Spatial and temporal patterns of agrometeorological indicators in maize producing provinces of South Africa

Affiliations

Spatial and temporal patterns of agrometeorological indicators in maize producing provinces of South Africa

Christian Simanjuntak et al. Sci Rep. .

Abstract

Climate change impacts on maize production in South Africa, i.e., interannual yield variabilities, are still not well understood. This study is based on a recently released reanalysis of climate observations (AgERA5), i.e., temperature, precipitation, solar radiation, and wind speed data. The study assesses climate change effects by quantifying the trend of agrometeorological indicators, their correlation with maize yield, and analyzing their spatiotemporal patterns using Empirical Orthogonal Function. Thereby, the main agrometeorological factors that affected yield variability for the last 31 years (1990/91-2020/21 growing season) in major maize production provinces, namely Free State, KwaZulu-Natal, Mpumalanga, and North West are identified. Results show that there was a significant positive trend in temperature that averages 0.03-0.04 °C per year and 0.02-0.04 °C per growing season. There was a decreasing trend in precipitation in Free State with 0.01 mm per year.
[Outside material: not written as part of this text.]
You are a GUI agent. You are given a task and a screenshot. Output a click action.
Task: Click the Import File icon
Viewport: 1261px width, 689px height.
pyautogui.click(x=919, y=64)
Solar radiation did not show a significant trend. Wind speed in Free State increased at a rate of 0.01 ms-1 per growing season. Yield variabilities in Free State, Mpumalanga, and North West show a significant positive correlation (r > 0.43) with agrometeorological variables. Yield in KwaZulu-Natal is not influenced by climate factors. The leading mode (50-80% of total variance) of each agrometeorological variable indicates spatially homogenous pattern across the regions. The dipole patterns of the second and the third mode suggest the variabilities of agrometeorological indicators are linked to South Indian high pressure and the warm Agulhas current. The corresponding principal components were mainly associated with strong climate anomalies which are identified as El Niño and La Niña events.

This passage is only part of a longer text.